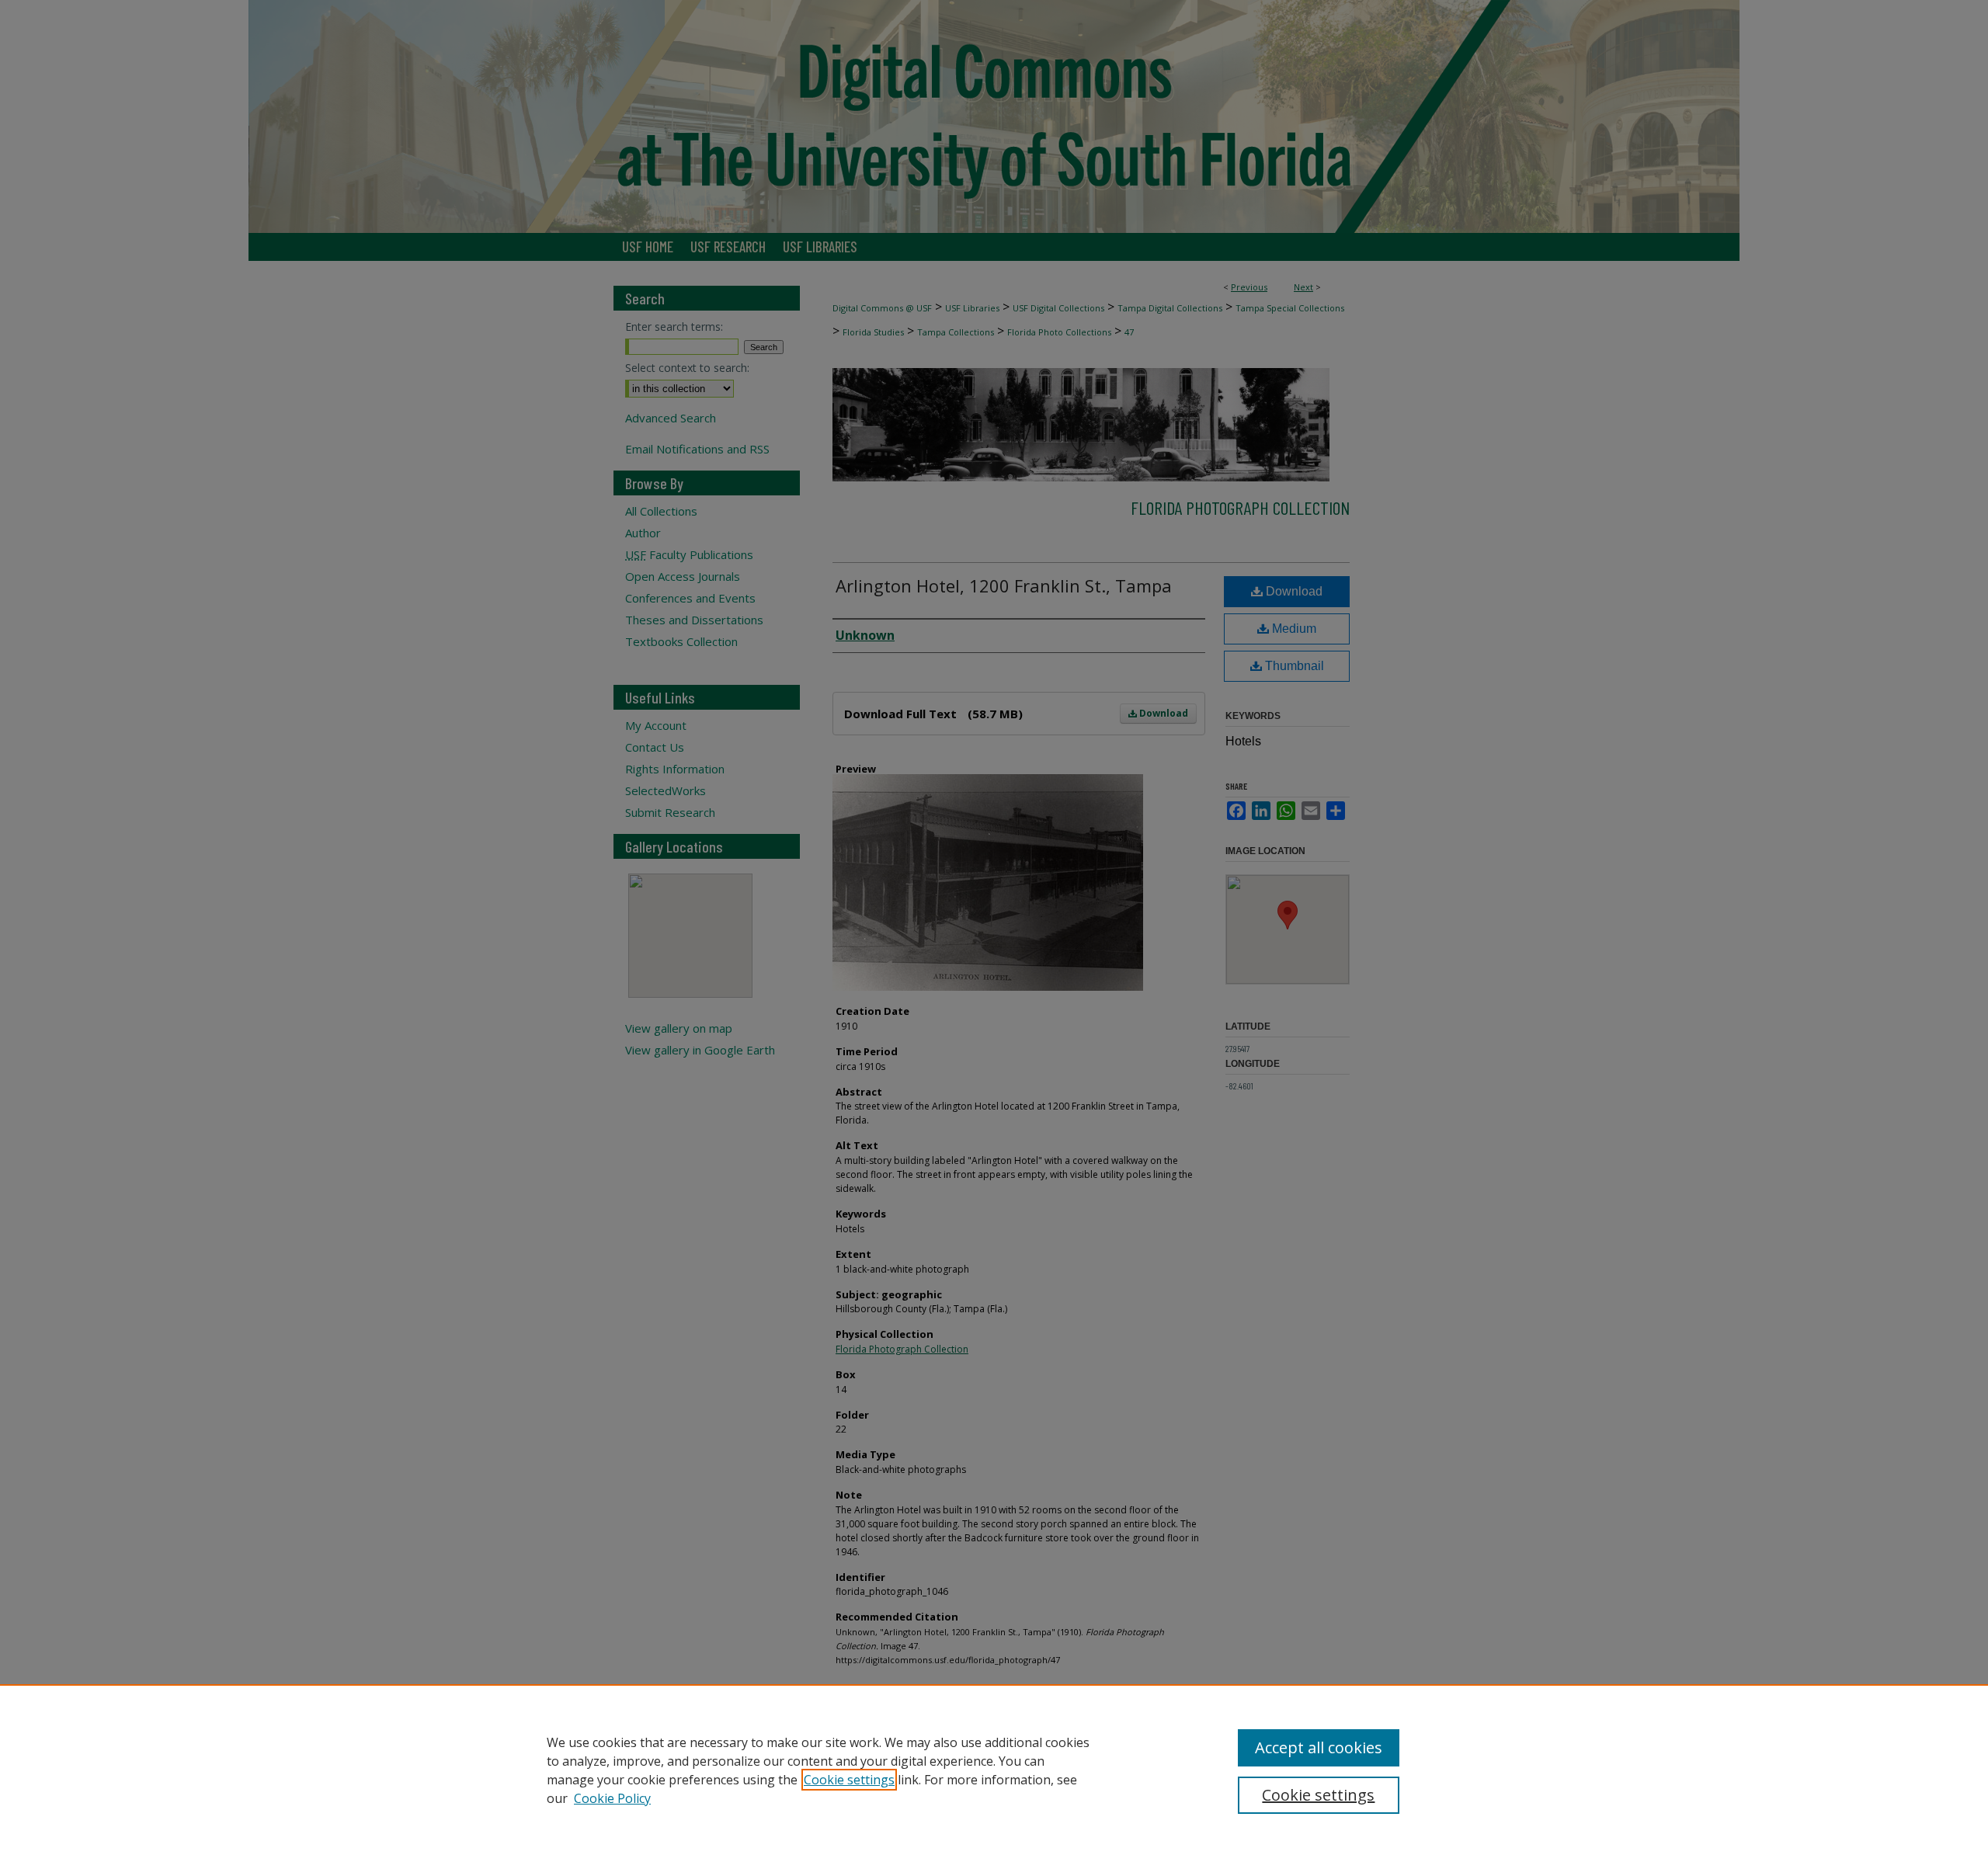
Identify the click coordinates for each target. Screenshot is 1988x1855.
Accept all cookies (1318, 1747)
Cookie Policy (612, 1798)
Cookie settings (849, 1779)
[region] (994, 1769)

==

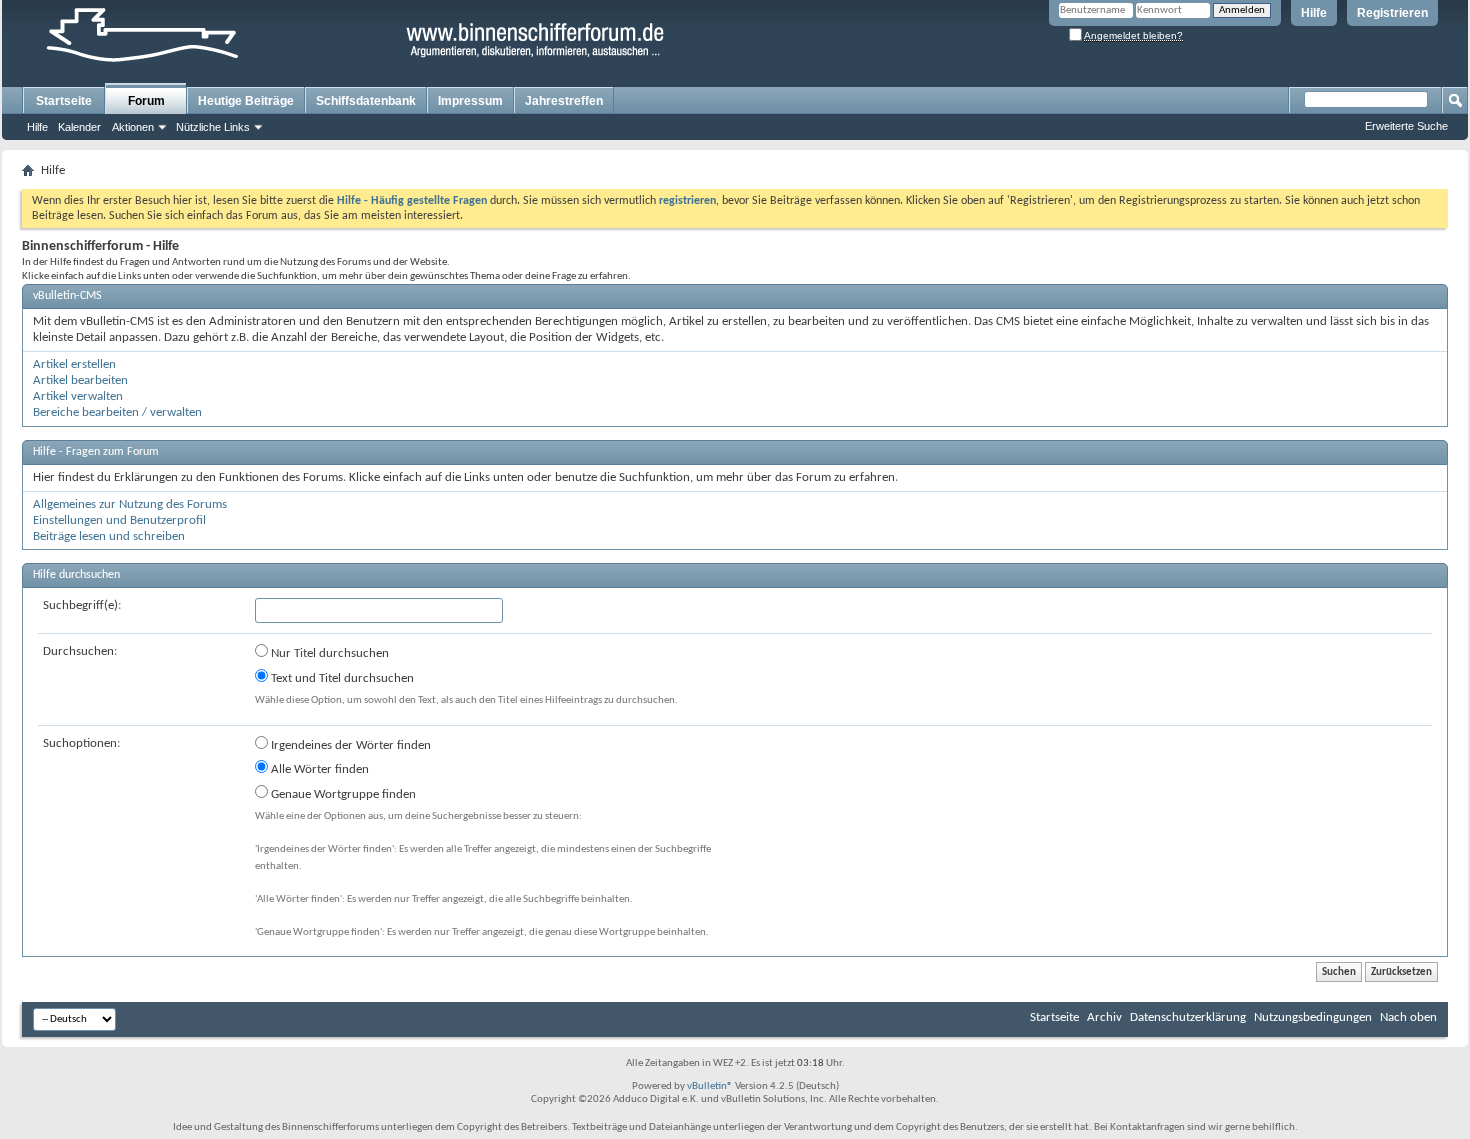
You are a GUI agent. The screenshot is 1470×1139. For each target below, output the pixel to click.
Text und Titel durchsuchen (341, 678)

Your assignment
Transcribe the records above from the line holding "Identify the click" down to the line holding "[region] (994, 1769)", inclusive, without adding anything.

Exercise result
Identify the click coordinates for each target. Screenshot is 1988x1855.
Accept all cookies (1318, 1747)
Cookie Policy (612, 1798)
Cookie settings (849, 1779)
[region] (994, 1769)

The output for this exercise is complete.